A recent study in the Journal of the American Medical Association on the increased risk of venous thromboembolism in cancer patients taking bevacizumab (Avastin) resulted in a flurry of letters to the editor decrying the link between the two.
In the original meta-analysis, Shobha Rani Nalluri, MD, and colleagues from the medical oncology division at Stony Brook University in New York, concluded from their findings that the use of bevacizumab was significantly associated with an increased risk of developing venous thromboembolism (JAMA 300:2277-2285, 2008).
The researchers evaluated 15 randomized controlled trials involving 7,956 patients and found that those receiving bevacizumab had an all-grade and high-grade venous thromboembolism (VTE) rate of 11.9% and 6.3%, respectively.
Patients on bevacizumab had a relative risk of 1.33 compared with controls. The relative risk remained the same for a low dose of bevacizumab (2.5 mg/kg per week) as well as a high dose (5 mg/kg per week) at 1.31.
Because the authors failed to distinguish between incidence per treatment episode and incidence per unit of time, the conclusions may be erroneous, according to a letter by David R. Minor, MD, from San Francisco’s California Pacific Medical Center (JAMA 301:1434, 2009).
“In oncology clinical trials such as those reviewed, patients are generally not treated for a predetermined fixed period of time; rather, they are treated until their cancer shows evidence of progression on computed tomographic scans, at which time the patient is removed from the trial and further adverse events are not recorded beyond 30 days after the end of treatment,” he wrote.
Since bevacizumab is a beneficial oncology drug, the patients in the trials stayed on treatment much longer than placebo, giving them more time to develop adverse events, according to Dr. Minor.
Another letter states it is unclear whether VTEs are due to cancer, chemotherapy, bevacizumab, or other factors.
All of the 15 randomized controlled trials in the meta-analysis evaluated the use of bevacizumab in combination with chemotherapy or cytokines, which may be the cause of the VTEs, according to Javier Cortes, MD, PhD, and colleagues from the oncology department at Vall d’Hebron University Hospital in Barcelona (JAMA 301:1434-1435, 2009).

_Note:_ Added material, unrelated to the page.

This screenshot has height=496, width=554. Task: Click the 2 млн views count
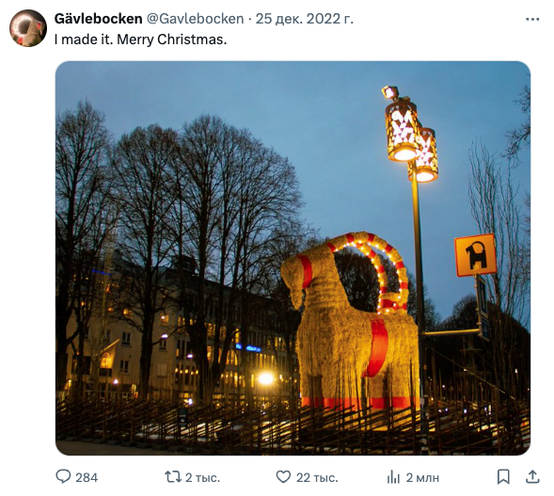[422, 477]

“A conclusion that bevacizumab is a major risk factor for VTEs in cancer patients should be made very cautiously. In none of the three large RCTs in breast cancer was bevacizumab associated with a statistically significant increase in the risk of VTE,” Dr. Cortes’ group wrote.

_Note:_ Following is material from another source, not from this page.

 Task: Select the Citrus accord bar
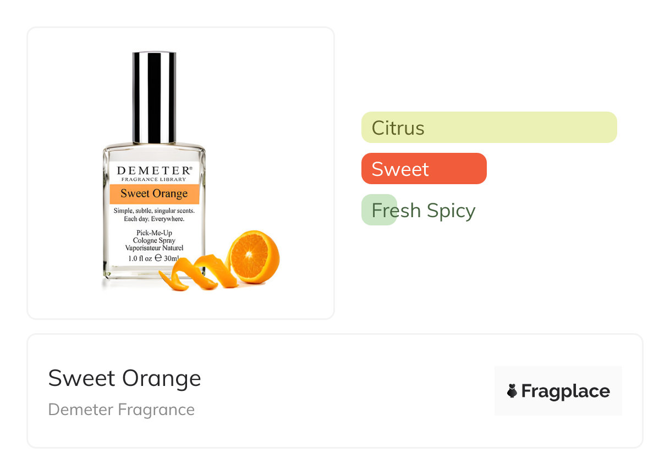coord(489,128)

In a third letter, Saadettin Kilickap, MD, from the medical oncology department at Hacettepe University Institute of Oncology in Ankara, Turkey, attributed a high incidence of VTEs in a subset of the population (colorectal cancer patients) to treatment with 5-fluorouracil via a central venous catheter (JAMA 301:1435, 2009).

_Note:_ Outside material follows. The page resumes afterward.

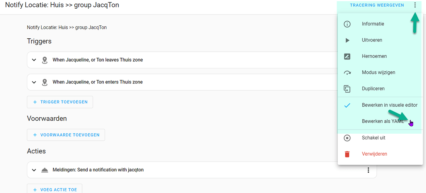
Task: Open the three-dot menu on the Meldingen action
Action: coord(368,170)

In response, David Chu, MD, and Shenhong Wu, MD, PhD, co-authors of the original meta-analysis, wrote that they recognized that potential biases may exist because of possible differences in follow-up times or related chemotherapies between bevacizumab and control groups.
However, the researchers reiterated that they had analyzed three trials in which bevacizumab was not associated with significant progression-free survival and one trial in which follow-up time was not significantly different between the bevacizumab group and the controls.
“We found that the relative risk of venous thromboembolism with bevacizumab from these four (trials) was 1.39,” they wrote. “In addition, the relative risk was 1.32 from 10 (trials) in which the follow-up time was not specified for bevacizumab group and control, and bevacizumab was associated with significantly prolonged time to progression. Thus, it appears that the potential bias may be limited,” Dr. Wu and Dr. Chu said (JAMA 301:1435-1436, 2009).